| Page excerpt |
'''

Japan faces nuclear fallout, quake toll may be 10,000
Japanese Prime Minister Naoto Kan today said the country was facing its worst crisis since World War II, as the toll from the earthquake and tsunami two days ago is expected to cross 10,000 and fears arose of a nuclear fallout from two quake-hit reactors.world Updated: Mar 13, 2011 21:55 IST
Japanese Prime Minister Naoto Kan on Sunday said the country was facing its worst crisis since World War II, as the toll from the earthquake and tsunami two days ago is expected to cross 10,000 and fears arose of a nuclear fallout from two quake-hit reactors.
Kan said the situation at the Fukushima nuclear plant "continues to be in an alarming state", DPA quoted the Kyodo news agency as saying.
Radiation levels had surpassed the legal limits at the Fukushima I plant in northeastern Japan, 240 km north of Tokyo, officials said, raising concerns over radiation leaks and a possible core meltdown.
According to DPA, nuclear reactors at the Fukushima I and II plants lost their cooling functions after power and backup generators were cut off due after the quake.
Some 200,000 people have been evacuated from a 20-km safety zone around the two plants. At least 19 people have been exposed to radioactivity, Kyodo said.
Following the quake, about 390,000 people have fled their homes, many of them finding a place to stay at the more than 1,400 emergency shelters set up in schools and community centres, public broadcaster NHK said.
Prime Minister Kan told reporters that more than 12,000 people had been rescued since Friday. But as local and international search-and-rescue teams continued their search for survivors, police said more than 1,000 bodies had been found.
He said that more than 600,000 people in the worst-hit areas had taken refuge in schools and community centres.
Kan doubled the number of soldiers sent to the affected region to 100,000 as rescue workers were struggling to reach quake-hit areas with many roads blocked by debris.
"I ask for utmost efforts to save the lives of as many people as possible," Kyodo quoted Kan as saying after a meeting of the government's emergency disaster headquarters. "We will put all-out efforts into rescuing people who have been isolated."
Drinking water was transported to quake-hit regions by truck, and witnesses said residents were rushing to stock up on supplies at supermarkets and petrol stations, buying food and heating oil.
Railway links to the quake-hit regions are to remain closed, Japan Rail said, but it resumed operations in the Tokyo metropolitan area. Highways were also closed.
While the official figures put the death at over 1,000, many felt the real picture was more and alarming.
Takeuchi Naoto, the police chief of the hardest-hit prefecture of Miyagi, said he had "no doubt" the toll would rise above 10,000 in the prefecture alone, NHK said.

'''

| What you need to do |
• A. Rewrite the Japan earthquake report between "Following the quake, about" and "blocked by debris.", inclusive, with "soldiers" changed to "troops".
• B. Carry on the news report about the Japan earthquake and nuclear crisis, picking up after its final sentence.

| Information provided |
'''

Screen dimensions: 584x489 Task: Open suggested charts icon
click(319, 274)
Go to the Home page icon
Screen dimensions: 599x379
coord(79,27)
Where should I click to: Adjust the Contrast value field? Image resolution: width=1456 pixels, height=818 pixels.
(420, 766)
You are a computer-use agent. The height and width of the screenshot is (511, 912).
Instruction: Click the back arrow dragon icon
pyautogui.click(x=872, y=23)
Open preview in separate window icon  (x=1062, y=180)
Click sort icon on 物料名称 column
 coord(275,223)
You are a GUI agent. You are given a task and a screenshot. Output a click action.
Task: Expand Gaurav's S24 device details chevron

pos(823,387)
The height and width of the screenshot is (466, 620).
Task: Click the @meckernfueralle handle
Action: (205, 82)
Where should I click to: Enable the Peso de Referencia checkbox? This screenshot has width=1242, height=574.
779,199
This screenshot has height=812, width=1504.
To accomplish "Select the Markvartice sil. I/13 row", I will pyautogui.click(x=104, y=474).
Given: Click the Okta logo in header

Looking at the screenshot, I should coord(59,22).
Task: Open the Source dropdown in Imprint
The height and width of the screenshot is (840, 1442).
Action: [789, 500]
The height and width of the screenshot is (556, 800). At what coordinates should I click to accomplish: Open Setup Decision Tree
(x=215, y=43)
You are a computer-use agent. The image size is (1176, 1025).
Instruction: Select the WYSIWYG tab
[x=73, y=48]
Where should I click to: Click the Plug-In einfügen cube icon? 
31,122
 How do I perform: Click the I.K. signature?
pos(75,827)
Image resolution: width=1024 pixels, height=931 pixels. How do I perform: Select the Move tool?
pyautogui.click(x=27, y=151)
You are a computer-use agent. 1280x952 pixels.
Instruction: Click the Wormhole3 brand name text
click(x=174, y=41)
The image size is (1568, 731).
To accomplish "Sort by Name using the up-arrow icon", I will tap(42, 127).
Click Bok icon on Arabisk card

'''

| Responses in order |
• A.
Following the quake, about 390,000 people have fled their homes, many of them finding a place to stay at the more than 1,400 emergency shelters set up in schools and community centres, public broadcaster NHK said.
Prime Minister Kan told reporters that more than 12,000 people had been rescued since Friday. But as local and international search-and-rescue teams continued their search for survivors, police said more than 1,000 bodies had been found.
He said that more than 600,000 people in the worst-hit areas had taken refuge in schools and community centres.
Kan doubled the number of troops sent to the affected region to 100,000 as rescue workers were struggling to reach quake-hit areas with many roads blocked by debris.

• B.
Meanwhile, an unbelievable calm was witnessed in Miyagi as residents despite being hit with shortage of drinking water and meal showed no panic.
"The shop has all its windows and its glass door broken. There is an ATM and shelves with food products inside the shop and no one is guarding it. However, not a person has ever entered it and nothing has been looted," an eyewitnesses said.
"Gas and water have been switched off in Miyagi and the central city of Sendai. With rare exceptions, electricity is also off. But there is no panic either in the streets or shops," the eyewitness, who arrived in Miyagi several hours after Friday's earthquake, said.
The earthquake, considered the fifth most powerful in the recorded history, triggered a huge tsunami that washed away everthing in its way -- cars, ships, planes, house and farmlands.
"In some places, we saw that houses and buildings had been completely destroyed," Mikiko Dotsu, the coordinator of a team from Medecins Sans Frontieres, said after she arrived in Sendai near the quake's epicentre.
She said 90 disaster medical assistance teams were deployed in Miyagi.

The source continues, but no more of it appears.